The government’s news release on the fee increase appeared to suggest there was a punitive element to the proposed new cost, said Pate, executive director of the Canadian Association of Elizabeth Fry Societies.
“The sentence is the punishment.”
Pate said nowhere in the User Fees Act does it say charges can be used as a punitive measure, and that may form the basis of a court challenge.
Pate, in her initial address to the Senate committee, referred to the Graham James story:
“This seems to have been driven by one case, one very public case.”
Conservative Sen. Bob Runciman later came back to this point: “That one case really shone a light on a rubber-stamp process that was granting 98, 99 per cent of applications.”
But Pate didn’t back down. She said the only people who apply are those who know they are eligible — it is a self-selecting group so of course most will be accepted.
Pate also said that if cost-cutting is the government’s main preoccupation, then the simplest and cheapest solution is the process in Australia. After five, 10 or 15 years without criminal charge or interaction with the law, an offender there is automatically granted a pardon.
The federal move to increase the fee coincides with new provisions under a massive crime bill that would further tighten the process — prohibiting anyone with more than three indictable convictions from ever being eligible for a pardon.

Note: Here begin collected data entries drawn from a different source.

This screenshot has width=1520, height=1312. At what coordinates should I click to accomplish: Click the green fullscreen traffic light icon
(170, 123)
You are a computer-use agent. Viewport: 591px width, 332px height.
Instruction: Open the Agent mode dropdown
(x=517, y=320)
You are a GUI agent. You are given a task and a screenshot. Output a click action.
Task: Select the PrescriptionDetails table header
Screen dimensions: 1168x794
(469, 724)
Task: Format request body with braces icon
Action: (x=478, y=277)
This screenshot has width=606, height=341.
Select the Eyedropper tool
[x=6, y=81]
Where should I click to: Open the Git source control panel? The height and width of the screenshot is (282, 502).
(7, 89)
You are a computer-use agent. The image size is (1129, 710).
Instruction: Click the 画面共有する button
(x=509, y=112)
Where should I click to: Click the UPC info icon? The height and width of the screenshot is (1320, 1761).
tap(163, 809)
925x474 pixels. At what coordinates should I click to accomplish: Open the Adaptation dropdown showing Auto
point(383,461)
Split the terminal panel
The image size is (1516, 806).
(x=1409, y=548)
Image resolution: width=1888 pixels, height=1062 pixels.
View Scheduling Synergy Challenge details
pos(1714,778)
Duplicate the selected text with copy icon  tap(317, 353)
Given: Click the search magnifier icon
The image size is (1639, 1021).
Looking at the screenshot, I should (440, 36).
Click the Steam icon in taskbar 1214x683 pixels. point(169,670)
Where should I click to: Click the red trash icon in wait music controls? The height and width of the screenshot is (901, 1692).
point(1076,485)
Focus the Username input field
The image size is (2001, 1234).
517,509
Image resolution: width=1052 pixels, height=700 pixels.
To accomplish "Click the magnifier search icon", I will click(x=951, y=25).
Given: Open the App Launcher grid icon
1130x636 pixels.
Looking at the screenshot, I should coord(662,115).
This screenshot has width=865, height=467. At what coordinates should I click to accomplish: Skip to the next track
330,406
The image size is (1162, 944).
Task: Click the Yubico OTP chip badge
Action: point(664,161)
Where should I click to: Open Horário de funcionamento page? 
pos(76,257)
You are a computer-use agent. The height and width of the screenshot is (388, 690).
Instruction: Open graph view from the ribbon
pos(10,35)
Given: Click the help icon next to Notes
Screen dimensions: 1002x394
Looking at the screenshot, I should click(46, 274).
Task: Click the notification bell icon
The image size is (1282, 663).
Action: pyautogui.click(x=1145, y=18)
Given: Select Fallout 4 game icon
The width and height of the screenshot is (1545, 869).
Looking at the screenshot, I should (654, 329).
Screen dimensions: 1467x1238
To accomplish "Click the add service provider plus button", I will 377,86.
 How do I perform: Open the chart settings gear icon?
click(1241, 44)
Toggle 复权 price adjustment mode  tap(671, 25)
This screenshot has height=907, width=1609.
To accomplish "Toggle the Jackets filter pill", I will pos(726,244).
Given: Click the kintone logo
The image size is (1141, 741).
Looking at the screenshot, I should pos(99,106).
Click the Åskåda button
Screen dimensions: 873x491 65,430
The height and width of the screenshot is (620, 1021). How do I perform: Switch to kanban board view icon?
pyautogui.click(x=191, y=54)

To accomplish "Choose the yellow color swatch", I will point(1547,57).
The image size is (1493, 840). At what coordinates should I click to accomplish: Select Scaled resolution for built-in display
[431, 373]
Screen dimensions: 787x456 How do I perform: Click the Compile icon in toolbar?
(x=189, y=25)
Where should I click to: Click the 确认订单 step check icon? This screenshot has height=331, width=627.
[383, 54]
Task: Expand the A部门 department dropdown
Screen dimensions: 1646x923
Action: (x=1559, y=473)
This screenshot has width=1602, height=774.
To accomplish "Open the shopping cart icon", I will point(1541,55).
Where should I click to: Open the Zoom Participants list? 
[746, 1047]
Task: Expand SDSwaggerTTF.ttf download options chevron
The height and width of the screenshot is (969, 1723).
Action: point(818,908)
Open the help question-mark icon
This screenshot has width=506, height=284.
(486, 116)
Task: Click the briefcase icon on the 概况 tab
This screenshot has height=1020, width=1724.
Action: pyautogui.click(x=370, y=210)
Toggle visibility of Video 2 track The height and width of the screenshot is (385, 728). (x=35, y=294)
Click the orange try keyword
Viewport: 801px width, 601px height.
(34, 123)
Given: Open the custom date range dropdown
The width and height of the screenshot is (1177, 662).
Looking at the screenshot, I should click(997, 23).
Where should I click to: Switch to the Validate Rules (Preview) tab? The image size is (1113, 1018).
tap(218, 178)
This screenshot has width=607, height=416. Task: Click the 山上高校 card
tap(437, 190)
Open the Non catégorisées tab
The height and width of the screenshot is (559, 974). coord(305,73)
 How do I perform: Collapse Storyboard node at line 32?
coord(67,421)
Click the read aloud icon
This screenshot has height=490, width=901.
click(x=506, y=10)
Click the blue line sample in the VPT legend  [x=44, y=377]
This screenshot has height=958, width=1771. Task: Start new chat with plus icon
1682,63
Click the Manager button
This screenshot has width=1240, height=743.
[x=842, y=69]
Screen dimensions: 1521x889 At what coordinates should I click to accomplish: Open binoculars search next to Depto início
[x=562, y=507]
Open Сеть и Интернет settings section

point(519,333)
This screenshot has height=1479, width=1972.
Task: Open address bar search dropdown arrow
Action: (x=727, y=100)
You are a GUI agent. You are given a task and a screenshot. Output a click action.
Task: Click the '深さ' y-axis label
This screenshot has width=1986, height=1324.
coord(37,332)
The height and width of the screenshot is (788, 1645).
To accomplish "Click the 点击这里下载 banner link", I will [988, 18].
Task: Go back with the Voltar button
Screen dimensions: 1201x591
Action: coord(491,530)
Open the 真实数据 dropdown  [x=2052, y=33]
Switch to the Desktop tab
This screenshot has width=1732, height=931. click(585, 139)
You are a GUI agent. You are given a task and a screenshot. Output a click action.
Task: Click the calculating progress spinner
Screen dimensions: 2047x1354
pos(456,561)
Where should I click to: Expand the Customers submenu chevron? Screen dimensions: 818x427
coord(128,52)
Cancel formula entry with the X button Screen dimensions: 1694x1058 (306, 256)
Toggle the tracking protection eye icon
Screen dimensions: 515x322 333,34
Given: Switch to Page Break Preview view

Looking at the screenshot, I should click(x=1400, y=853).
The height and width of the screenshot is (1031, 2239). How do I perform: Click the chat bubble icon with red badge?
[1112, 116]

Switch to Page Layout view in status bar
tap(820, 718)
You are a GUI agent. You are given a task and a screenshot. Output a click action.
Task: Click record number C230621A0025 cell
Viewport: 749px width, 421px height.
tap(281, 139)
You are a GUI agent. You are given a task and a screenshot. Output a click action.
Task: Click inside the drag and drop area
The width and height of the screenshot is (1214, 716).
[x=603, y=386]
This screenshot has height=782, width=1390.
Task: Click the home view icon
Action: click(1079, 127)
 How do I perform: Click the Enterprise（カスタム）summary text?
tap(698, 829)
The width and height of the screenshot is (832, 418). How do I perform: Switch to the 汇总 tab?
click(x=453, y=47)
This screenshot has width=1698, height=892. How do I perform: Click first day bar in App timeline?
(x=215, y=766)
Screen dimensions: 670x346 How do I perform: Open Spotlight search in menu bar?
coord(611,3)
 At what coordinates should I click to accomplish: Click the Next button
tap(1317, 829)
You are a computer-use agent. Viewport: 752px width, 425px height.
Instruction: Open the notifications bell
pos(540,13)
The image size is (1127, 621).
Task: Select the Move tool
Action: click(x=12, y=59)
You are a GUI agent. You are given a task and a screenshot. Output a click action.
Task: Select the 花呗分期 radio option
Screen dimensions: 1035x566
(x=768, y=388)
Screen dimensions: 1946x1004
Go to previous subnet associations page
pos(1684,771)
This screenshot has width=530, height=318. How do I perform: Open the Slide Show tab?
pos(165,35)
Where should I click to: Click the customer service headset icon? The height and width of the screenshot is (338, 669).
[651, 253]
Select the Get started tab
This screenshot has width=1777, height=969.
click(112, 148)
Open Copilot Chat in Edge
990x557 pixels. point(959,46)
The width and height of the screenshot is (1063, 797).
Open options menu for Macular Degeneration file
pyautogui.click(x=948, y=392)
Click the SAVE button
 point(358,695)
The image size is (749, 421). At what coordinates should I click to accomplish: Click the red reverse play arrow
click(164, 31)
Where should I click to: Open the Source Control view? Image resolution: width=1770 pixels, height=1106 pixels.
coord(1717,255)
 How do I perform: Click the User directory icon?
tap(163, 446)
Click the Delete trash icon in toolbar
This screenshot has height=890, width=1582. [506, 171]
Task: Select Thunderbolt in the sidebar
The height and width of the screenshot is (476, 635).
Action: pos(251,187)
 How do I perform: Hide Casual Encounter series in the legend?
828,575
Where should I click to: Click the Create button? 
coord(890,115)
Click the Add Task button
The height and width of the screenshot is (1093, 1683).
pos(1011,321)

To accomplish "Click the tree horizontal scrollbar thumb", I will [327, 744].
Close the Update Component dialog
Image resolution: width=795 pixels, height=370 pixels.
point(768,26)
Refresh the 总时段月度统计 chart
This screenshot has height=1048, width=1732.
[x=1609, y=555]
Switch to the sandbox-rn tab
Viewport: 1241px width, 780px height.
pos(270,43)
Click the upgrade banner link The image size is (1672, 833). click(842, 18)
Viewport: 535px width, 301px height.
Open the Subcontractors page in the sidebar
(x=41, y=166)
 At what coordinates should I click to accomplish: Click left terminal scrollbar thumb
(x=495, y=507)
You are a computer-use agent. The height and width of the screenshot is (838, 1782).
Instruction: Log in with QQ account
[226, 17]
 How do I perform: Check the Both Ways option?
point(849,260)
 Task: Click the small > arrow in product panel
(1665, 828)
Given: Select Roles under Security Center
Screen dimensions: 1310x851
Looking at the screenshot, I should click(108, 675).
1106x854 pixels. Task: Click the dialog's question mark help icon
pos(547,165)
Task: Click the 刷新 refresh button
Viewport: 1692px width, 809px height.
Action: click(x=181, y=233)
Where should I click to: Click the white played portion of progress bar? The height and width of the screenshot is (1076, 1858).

Public Safety Minister Vic Toews stressed Thursday that the rule only applies to convictions for which a person is sentenced to two or more years in federal penitentiary.
“There comes a point in time when society simply says, ’No, that’s quite enough,”’ he told the Commons justice committee Thursday.
He noted that a series of multiple break-and-enters, for instance, might result in a three-year cumulative sentence. But since no single conviction resulted in a two-year term, none of the crimes would be counted as a strike under the pardon changes.
“We’ve drawn a very clear line and think Canadians would agree with that position,” said Toews.
Later, in response to questions about another area of law, Toews’ laid out the Conservatives’ broad view of Canada’s criminal justice system.
“We have a system that has been consistently focused on the interests of the criminal, as opposed to the victims,” said Toews.